[Saved entries]
══════════════════════════════

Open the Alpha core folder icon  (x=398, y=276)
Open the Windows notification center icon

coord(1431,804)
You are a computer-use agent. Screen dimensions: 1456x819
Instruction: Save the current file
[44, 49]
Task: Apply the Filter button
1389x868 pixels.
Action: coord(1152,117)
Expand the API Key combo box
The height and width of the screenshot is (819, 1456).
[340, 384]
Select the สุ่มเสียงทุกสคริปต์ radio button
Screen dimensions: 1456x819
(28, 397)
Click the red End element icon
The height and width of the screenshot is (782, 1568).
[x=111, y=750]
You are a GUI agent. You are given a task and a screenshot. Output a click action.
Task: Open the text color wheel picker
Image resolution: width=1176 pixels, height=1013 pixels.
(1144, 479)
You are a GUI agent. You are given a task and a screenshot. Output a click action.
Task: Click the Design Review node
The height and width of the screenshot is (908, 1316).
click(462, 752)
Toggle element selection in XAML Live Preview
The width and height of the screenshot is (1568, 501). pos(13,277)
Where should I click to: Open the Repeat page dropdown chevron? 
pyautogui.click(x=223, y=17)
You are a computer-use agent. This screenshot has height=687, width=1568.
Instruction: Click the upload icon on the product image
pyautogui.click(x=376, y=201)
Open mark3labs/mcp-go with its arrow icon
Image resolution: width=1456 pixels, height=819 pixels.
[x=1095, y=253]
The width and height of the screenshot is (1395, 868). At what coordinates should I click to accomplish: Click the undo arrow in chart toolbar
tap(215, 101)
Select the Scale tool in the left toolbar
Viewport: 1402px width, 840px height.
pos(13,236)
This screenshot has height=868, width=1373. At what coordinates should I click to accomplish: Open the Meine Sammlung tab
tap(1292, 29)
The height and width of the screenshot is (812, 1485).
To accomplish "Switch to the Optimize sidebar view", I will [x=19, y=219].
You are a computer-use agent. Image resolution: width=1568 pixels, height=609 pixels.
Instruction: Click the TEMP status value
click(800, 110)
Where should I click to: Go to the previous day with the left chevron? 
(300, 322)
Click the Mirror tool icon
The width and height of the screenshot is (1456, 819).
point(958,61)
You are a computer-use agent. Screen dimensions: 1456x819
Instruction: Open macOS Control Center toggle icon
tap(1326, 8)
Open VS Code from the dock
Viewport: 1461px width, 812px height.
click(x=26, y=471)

══════════════════════════════

Task statement:
Give each entry again, spelled exactly as shown.

Written answer:
Open the Alpha core folder icon  (x=398, y=276)
Open the Windows notification center icon

coord(1431,804)
You are a computer-use agent. Screen dimensions: 1456x819
Instruction: Save the current file
[44, 49]
Task: Apply the Filter button
1389x868 pixels.
Action: coord(1152,117)
Expand the API Key combo box
The height and width of the screenshot is (819, 1456).
[340, 384]
Select the สุ่มเสียงทุกสคริปต์ radio button
Screen dimensions: 1456x819
(28, 397)
Click the red End element icon
The height and width of the screenshot is (782, 1568).
[x=111, y=750]
You are a GUI agent. You are given a task and a screenshot. Output a click action.
Task: Open the text color wheel picker
Image resolution: width=1176 pixels, height=1013 pixels.
(1144, 479)
You are a GUI agent. You are given a task and a screenshot. Output a click action.
Task: Click the Design Review node
The height and width of the screenshot is (908, 1316).
click(462, 752)
Toggle element selection in XAML Live Preview
The width and height of the screenshot is (1568, 501). pos(13,277)
Where should I click to: Open the Repeat page dropdown chevron? 
pyautogui.click(x=223, y=17)
You are a computer-use agent. This screenshot has height=687, width=1568.
Instruction: Click the upload icon on the product image
pyautogui.click(x=376, y=201)
Open mark3labs/mcp-go with its arrow icon
Image resolution: width=1456 pixels, height=819 pixels.
[x=1095, y=253]
The width and height of the screenshot is (1395, 868). At what coordinates should I click to accomplish: Click the undo arrow in chart toolbar
tap(215, 101)
Select the Scale tool in the left toolbar
Viewport: 1402px width, 840px height.
pos(13,236)
This screenshot has height=868, width=1373. At what coordinates should I click to accomplish: Open the Meine Sammlung tab
tap(1292, 29)
The height and width of the screenshot is (812, 1485).
To accomplish "Switch to the Optimize sidebar view", I will [x=19, y=219].
You are a computer-use agent. Image resolution: width=1568 pixels, height=609 pixels.
Instruction: Click the TEMP status value
click(800, 110)
Where should I click to: Go to the previous day with the left chevron? 
(300, 322)
Click the Mirror tool icon
The width and height of the screenshot is (1456, 819).
point(958,61)
You are a computer-use agent. Screen dimensions: 1456x819
Instruction: Open macOS Control Center toggle icon
tap(1326, 8)
Open VS Code from the dock
Viewport: 1461px width, 812px height.
click(x=26, y=471)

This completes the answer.